Where I would change the last word to "clouds" and ruin the rhyme scheme.


Wordsworth and John Constable, my constant companion, were contemporaries. I wonder if they ever met? Later critics considered both "romantics" in English literature and art. English Romanticism was a reaction against the Neoclassicism of the late 17th and early 18th centuries which re-imagined the ideals of ancient Greek and Rome. 


Romanticism emphasizes the solitary individual, love of nature, imagination over reason, passion for rural life, worship of beauty, and was fascinated with mysticism and myths of the past. Constable counts as a Romantic painter for me because of his celebration of landscape, nature, rural life and his essential honesty in portraying these things. I'm not sure what he and Wordsworth would have had to say to one another.


The cloud appeared over Masonic Lane about 6:10 pm. My notes on the back read: "white cumulus against a sea of gray." The medium is oil pastel, a particularly buttery one called Caran d"Ache Neopastels.

Saturday, August 13, 2011

Smoke in the air

Our usual beautiful cumulus clouds have an added dimension of smoke from a huge lightning-ignited fire in the Great Dismal Swamp, surely one of the most apt place names of all time. The smell of the smoke and the smart to eyes and lungs in one aspect, but the clouds seem darker gray with other colors mixed in them.


Yesterday evening's painting was created with watercolor crayons, Caran d'Ache Neocolor II, and includes some white crayon for the first time. By that I mean that this is the first time I've colored in the white of a cloud. Previous paintings have use the color of the paper to represent the cloudy whites. This gives a different feel to the white areas and enables the artist to push back and forth the cloud/sky boundary.

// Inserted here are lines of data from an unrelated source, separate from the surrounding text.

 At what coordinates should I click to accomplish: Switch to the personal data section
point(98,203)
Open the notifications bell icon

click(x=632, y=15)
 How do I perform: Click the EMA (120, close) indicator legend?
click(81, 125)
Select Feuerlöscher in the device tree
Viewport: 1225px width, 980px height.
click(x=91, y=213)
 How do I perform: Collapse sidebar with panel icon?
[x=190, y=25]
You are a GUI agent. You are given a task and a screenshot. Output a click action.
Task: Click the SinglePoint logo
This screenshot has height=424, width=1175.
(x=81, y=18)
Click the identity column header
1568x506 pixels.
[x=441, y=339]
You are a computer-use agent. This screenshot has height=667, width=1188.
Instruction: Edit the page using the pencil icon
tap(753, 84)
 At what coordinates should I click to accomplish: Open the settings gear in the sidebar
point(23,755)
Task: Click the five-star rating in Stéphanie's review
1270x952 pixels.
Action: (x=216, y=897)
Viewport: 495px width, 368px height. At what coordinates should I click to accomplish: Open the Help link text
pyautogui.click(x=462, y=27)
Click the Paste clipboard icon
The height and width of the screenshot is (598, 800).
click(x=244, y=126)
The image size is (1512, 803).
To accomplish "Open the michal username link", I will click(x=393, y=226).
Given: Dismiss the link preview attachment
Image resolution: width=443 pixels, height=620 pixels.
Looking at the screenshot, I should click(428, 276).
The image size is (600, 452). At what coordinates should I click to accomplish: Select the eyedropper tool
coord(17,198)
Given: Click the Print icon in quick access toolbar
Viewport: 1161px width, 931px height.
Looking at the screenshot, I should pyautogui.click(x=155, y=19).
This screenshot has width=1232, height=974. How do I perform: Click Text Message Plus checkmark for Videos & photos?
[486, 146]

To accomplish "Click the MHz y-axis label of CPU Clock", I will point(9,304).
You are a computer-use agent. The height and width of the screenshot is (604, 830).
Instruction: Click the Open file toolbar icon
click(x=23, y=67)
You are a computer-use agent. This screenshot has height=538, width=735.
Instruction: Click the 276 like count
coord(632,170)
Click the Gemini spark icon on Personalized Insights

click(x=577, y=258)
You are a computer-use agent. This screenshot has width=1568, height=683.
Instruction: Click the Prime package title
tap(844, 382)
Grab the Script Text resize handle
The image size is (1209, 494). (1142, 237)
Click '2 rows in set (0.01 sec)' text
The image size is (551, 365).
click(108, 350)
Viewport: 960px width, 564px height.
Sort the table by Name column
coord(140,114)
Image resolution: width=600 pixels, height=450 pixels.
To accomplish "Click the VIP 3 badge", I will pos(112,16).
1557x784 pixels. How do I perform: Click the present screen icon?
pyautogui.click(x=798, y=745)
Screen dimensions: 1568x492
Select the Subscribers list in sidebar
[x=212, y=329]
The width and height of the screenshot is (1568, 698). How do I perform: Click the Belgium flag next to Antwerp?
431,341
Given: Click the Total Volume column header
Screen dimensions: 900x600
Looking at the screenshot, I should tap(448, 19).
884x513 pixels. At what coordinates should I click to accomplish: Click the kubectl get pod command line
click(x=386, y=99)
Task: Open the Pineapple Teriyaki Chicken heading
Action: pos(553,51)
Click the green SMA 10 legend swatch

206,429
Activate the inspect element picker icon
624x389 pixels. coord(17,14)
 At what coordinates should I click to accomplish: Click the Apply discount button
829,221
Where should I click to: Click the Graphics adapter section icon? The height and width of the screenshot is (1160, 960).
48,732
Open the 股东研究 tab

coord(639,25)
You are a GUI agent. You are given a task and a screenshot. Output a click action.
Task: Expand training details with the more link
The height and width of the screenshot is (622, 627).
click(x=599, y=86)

This painting was done about 6:40 pm facing southwest with a overcast sky. I chose the area with a few holes of blue sky showing through in an interesting pattern. By the time I completed the work, the sky was uniformly gray. There was a light wind blowing north and bring the scent of the burning swamp. The painting looks almost map-like to me or like a satellite image of an island area with the sky as water full of sheltered coves and harbors.